_Assignment_
From the entries below, copy every line that has the word "tool".
——————
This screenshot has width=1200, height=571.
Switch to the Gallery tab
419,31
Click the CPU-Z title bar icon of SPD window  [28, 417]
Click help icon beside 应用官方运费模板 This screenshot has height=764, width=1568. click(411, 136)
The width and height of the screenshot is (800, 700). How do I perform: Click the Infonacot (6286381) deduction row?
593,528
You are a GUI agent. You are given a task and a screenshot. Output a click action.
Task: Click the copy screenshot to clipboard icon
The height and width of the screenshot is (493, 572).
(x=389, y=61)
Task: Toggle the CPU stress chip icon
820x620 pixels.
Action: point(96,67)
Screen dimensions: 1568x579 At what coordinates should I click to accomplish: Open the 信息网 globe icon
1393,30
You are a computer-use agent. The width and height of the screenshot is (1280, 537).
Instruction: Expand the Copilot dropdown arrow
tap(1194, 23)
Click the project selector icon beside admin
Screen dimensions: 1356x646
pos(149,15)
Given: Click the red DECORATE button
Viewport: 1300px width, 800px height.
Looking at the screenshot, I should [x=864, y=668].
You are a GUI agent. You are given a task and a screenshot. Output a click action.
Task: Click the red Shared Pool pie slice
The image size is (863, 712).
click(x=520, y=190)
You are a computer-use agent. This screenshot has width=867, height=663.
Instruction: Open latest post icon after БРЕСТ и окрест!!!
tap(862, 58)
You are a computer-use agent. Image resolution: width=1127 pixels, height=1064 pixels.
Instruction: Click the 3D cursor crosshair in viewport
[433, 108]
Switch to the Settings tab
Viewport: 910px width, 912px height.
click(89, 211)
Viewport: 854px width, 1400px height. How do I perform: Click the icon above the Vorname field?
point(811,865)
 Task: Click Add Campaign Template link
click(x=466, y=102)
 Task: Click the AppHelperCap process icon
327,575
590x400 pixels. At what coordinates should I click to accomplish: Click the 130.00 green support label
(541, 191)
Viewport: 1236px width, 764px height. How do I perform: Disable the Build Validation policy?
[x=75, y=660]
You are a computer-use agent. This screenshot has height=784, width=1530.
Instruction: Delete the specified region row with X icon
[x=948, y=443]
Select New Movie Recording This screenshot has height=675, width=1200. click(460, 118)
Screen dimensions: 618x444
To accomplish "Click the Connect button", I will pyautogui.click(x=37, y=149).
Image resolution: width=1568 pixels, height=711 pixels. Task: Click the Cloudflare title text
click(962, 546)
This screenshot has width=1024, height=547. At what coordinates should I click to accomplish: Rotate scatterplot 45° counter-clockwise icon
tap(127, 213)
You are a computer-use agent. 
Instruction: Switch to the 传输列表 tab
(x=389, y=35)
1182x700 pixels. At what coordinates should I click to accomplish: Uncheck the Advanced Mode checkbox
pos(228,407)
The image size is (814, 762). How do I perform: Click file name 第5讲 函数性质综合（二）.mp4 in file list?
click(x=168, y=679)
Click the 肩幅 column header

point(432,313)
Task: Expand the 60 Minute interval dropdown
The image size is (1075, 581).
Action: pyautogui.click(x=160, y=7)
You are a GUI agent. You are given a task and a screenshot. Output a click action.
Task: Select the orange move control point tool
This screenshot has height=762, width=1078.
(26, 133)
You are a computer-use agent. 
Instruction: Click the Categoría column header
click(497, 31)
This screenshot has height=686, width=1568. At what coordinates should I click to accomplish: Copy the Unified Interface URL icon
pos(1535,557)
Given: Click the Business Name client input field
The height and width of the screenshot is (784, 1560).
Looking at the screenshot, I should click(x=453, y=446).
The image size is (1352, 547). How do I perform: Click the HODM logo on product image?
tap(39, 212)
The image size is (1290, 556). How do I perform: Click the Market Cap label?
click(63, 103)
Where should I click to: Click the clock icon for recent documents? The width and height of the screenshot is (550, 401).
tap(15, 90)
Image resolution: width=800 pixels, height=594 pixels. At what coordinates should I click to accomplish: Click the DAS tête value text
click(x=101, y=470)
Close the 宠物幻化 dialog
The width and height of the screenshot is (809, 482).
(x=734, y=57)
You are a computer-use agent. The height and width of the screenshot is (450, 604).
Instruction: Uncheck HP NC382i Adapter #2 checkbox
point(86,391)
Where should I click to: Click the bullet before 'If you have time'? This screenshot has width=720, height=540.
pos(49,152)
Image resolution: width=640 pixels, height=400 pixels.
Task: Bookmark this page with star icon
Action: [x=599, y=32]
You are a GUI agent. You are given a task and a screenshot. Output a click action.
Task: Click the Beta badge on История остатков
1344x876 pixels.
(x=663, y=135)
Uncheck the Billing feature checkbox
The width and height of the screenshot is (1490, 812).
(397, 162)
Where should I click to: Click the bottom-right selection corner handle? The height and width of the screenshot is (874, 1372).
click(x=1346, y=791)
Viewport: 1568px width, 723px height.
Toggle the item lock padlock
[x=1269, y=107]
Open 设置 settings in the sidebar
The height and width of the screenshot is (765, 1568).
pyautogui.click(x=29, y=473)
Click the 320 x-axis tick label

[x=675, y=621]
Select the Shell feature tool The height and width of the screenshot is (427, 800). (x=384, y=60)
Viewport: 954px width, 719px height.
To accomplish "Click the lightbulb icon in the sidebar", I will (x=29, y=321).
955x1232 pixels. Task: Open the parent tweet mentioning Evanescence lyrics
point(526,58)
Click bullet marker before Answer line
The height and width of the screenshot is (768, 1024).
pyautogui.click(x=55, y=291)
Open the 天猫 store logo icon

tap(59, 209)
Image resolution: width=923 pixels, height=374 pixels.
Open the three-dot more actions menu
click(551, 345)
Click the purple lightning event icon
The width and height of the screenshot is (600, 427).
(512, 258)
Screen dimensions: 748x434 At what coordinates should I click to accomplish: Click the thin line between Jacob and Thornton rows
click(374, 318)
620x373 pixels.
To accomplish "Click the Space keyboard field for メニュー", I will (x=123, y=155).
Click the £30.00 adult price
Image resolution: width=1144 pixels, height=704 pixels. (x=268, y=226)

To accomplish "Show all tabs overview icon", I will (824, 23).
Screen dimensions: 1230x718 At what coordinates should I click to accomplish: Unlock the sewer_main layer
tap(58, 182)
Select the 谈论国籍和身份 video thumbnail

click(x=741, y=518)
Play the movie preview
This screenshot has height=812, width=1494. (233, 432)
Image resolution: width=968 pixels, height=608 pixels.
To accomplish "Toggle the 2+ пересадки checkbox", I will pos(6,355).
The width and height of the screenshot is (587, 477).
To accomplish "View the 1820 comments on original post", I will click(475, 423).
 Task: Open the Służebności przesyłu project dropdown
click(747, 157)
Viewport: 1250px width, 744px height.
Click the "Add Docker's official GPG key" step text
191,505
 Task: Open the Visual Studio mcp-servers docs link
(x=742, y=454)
——————
_Task output_
Task: Select the orange move control point tool
Select the Shell feature tool The height and width of the screenshot is (427, 800). (x=384, y=60)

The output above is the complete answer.